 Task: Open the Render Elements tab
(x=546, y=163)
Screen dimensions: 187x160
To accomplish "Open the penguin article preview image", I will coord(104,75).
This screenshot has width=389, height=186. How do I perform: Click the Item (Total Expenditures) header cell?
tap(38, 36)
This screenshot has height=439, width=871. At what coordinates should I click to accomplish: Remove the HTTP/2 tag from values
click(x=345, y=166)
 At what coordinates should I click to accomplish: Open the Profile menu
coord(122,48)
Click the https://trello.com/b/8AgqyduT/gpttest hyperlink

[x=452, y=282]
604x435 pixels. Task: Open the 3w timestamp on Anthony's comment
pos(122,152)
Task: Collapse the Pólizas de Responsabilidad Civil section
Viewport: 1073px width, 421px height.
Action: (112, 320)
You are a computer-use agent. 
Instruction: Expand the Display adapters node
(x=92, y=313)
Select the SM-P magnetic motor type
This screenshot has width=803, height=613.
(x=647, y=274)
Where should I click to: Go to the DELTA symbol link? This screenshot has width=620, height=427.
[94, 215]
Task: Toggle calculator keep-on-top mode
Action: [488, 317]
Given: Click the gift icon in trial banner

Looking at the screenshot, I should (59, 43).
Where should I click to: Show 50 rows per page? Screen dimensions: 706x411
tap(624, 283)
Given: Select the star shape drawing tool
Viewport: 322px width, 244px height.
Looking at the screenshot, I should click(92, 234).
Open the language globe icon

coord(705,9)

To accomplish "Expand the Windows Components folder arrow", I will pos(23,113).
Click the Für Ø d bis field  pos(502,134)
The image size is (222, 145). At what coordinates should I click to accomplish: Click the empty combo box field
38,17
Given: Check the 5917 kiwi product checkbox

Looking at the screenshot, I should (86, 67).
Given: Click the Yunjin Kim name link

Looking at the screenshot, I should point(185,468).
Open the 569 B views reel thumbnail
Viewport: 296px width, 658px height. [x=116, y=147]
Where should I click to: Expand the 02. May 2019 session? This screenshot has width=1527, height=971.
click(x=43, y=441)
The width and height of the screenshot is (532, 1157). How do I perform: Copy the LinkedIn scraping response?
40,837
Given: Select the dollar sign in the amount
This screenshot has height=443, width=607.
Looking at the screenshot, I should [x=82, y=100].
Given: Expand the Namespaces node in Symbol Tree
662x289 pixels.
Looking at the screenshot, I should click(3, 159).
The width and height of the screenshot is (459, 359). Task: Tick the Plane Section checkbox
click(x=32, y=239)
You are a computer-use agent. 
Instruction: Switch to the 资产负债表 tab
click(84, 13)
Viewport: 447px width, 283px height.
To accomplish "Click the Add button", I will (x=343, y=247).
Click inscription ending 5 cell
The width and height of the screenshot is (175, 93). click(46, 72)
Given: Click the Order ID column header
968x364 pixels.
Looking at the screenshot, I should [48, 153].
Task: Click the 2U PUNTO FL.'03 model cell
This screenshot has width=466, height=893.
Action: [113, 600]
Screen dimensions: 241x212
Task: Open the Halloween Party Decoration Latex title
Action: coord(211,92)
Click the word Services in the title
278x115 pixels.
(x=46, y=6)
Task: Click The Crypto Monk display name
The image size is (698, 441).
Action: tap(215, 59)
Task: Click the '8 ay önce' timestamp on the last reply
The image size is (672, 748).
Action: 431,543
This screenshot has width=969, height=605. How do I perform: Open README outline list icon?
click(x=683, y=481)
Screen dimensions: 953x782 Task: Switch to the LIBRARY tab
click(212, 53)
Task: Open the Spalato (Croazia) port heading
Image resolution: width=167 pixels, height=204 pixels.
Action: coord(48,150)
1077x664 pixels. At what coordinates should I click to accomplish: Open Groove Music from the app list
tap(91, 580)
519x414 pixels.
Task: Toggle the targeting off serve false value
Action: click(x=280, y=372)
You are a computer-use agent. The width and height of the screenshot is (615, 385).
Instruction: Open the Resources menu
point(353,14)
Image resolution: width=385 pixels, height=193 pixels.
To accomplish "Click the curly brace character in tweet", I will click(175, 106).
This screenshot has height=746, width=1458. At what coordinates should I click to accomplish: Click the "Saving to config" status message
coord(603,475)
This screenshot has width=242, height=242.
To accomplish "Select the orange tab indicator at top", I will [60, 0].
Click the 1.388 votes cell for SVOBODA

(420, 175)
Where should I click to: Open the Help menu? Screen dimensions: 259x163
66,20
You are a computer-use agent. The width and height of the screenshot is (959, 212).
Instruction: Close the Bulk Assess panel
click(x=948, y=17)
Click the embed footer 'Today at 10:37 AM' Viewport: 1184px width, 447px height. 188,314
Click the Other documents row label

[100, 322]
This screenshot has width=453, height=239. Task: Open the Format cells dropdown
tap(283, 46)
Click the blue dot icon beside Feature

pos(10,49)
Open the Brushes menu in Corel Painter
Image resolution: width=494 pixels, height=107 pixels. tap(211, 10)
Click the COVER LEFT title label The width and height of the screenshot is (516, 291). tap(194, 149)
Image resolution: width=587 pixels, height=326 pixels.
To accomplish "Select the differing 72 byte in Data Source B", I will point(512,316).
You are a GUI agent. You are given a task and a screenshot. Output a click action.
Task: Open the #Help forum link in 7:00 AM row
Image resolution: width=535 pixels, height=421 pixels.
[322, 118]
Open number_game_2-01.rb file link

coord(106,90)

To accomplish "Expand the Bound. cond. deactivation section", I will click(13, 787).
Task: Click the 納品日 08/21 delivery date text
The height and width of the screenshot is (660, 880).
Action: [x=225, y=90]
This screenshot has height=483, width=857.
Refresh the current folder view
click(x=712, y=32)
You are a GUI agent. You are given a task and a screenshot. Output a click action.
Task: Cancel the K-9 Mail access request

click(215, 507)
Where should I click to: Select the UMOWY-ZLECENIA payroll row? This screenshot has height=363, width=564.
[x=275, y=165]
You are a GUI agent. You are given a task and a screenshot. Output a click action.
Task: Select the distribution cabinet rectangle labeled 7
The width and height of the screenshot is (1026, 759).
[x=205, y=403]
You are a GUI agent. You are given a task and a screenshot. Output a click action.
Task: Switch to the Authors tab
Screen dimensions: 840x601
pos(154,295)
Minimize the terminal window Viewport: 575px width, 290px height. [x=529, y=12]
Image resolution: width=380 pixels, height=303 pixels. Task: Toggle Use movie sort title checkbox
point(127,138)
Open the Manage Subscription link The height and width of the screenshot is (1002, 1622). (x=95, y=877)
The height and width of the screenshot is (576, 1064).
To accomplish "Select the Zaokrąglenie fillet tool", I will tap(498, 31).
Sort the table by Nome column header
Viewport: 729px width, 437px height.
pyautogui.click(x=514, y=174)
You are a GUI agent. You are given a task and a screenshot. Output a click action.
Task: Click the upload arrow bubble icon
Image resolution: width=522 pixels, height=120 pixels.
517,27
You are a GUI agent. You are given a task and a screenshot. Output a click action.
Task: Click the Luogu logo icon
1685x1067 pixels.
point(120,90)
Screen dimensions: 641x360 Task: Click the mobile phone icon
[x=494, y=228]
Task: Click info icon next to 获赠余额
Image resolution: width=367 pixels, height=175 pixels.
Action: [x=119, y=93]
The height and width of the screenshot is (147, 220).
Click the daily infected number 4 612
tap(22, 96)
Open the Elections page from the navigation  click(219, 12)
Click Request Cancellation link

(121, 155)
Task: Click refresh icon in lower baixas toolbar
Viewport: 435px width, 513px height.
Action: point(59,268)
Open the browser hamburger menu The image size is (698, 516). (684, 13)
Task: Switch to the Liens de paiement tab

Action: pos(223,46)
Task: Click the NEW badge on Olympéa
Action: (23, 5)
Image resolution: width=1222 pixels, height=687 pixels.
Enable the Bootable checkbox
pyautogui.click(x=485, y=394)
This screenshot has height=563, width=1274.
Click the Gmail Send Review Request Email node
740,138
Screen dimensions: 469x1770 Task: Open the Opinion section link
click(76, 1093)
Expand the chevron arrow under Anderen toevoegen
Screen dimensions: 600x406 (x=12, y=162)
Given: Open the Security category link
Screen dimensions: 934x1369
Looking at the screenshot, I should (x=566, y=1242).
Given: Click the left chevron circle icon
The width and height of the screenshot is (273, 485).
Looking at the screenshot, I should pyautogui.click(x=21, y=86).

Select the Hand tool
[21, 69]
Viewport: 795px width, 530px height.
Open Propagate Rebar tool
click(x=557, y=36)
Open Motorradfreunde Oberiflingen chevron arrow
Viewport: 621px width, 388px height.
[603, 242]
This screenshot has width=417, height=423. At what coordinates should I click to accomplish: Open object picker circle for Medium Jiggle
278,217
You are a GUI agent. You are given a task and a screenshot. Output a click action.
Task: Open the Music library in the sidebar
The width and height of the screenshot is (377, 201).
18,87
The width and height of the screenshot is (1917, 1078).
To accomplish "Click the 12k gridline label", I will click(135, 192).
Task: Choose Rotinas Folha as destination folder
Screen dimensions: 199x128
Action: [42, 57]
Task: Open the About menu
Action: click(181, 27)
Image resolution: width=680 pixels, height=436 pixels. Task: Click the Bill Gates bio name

════════════════

◆ HOW TO COMPLETE THIS TASK: All lines above containing the string "computer" are to be collected.

◆ FINAL ANSWER:
You are a computer-use agent. 
You are a computer-use agent. 
You are a computer-use agent. The width and height of the screenshot is (615, 385).
You are a computer-use agent. The width and height of the screenshot is (959, 212).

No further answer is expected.